Dos ejemplos más que ilustran las tendencias carroñeras son la explotación por las empresas gigantes y el enriquecimiento de los políticos mediante la corrupción, sin que se tomen como generalidades: Aquellas empresas que podrían representar a un cazador, es decir, ya no es una persona sino un colectivo, que desarrolla un producto de gran éxito, tiene a su alrededor, personas que aportan marginalmente alguna colaboración y que se ven beneficiadas en su modo de vida, es decir, la empresa podría ser a nivel mundial, la líder en venta de jugos de frutas embotellados y un porcentaje altísimo de quienes trabajan en ella, jamás han tocado una fruta  para alimentar el proceso, pero como es un círculo, la empresa se beneficia de quienes producen la futa, porque lo que les paga es muy inferior a lo que ese insumo vale, así es como su función no es la de cazar sino esperar a que los demás le permitan recoger. Muchas veces hemos escuchado el término (que no el refrán mexicano, porque estaría ubicado en el párrafo anterior) “salir todas las mañanas tras de la chuleta”, equivalente a decir "me voy a trabajar", al grado que no dice “salir todas las mañanas a derribar al mamut”, sino a ir por la porción de carne que alguien más ya seleccionó y puso en venta. Así se benefician los empleados de la parte que la empresa les entrega y la empresa con el trabajo y los insumos que también explota.

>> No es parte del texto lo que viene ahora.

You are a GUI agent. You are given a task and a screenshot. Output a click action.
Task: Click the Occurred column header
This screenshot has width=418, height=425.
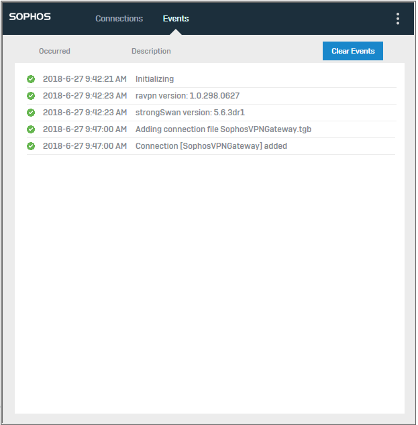(54, 51)
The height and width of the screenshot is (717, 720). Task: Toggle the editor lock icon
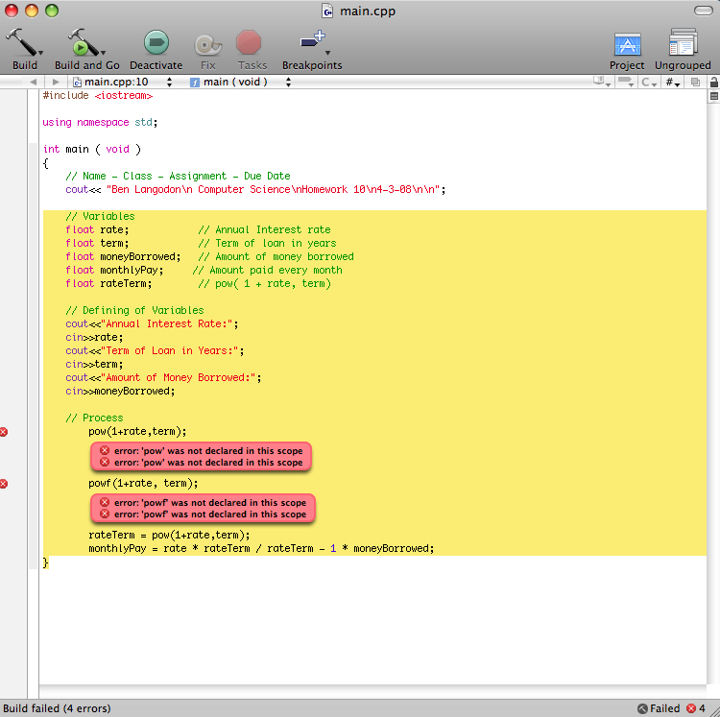click(x=713, y=83)
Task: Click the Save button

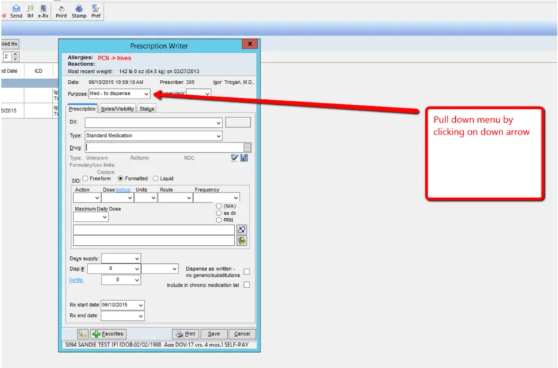Action: 214,334
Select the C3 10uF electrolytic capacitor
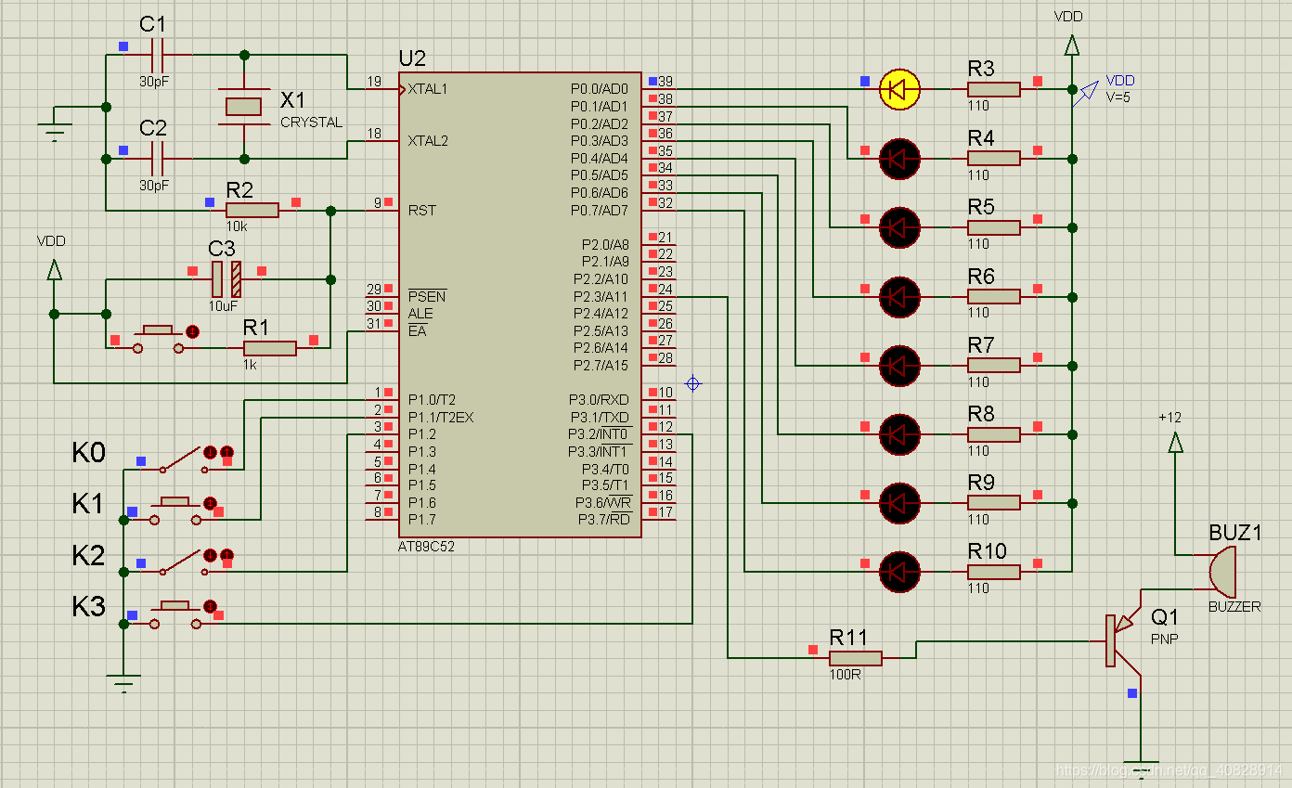Screen dimensions: 1292x788 pyautogui.click(x=226, y=279)
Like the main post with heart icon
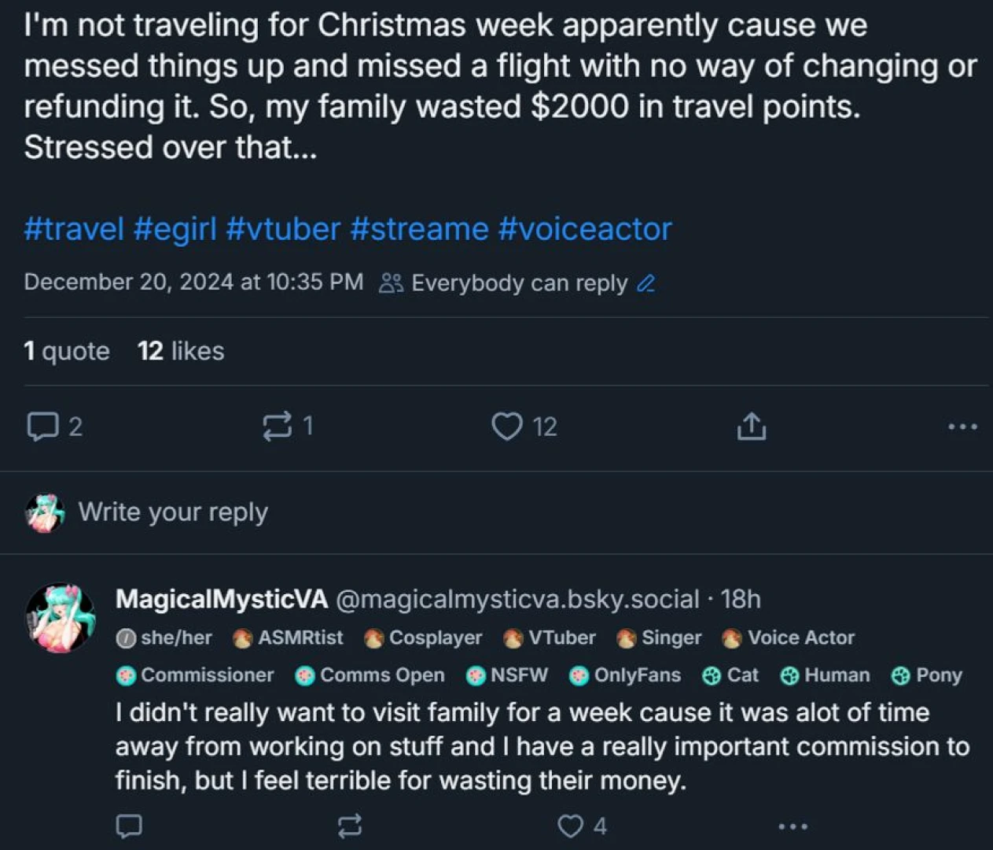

El político que se beneficia de lo que los otros cazan y dejan a su paso, es aquel cuya función debería ser administrar fondos colectivos y los vuelve individuales, pero como requiere complicidades, entonces va repartiendo por el camino porciones de esos recursos para que mediante carroña y rapiña, se  evite reclamos e inconformidades. Ese administrador líder no es el que se juega la existencia en la cacería, sino que espera el reparto de recursos y toma de forma ilegítima otros tantos. Haciendo que se jueguen la existencia, ahora sí, aquellos a los que dichos recursos colectivos resolverían una necesidad apremiante, como salud, seguridad, paz.


El libro que mencioné al principio dice que a base de mutaciones han desaparecido especies como el Homo Ergaster, el Cro-Magnón, el Neanderthal, muy posiblemente eliminados por la especie superior, Homo Erectus y Homo Sapiens Sapiens. Pero lo que es una realidad es que el diseño que ahora poseemos, las características que nos han hecho sobrevivir a glaciaciones, sequías, epidemias y holocaustos, tomó ciclos de entre cuatro y 10 millones de años para perfeccionarse, seguramente el gen ahorrador perderá su popularidad y el cerebro ganará talla, pero no ha sido así desde la edad media, los años sesentas ni lo será en los próximos siglos. Habrá que entender y optimizar nuestras conductas, hábitos, ciclos y cuidados para este diseño que nos ha llevado algunos millones de años perfeccionarlo.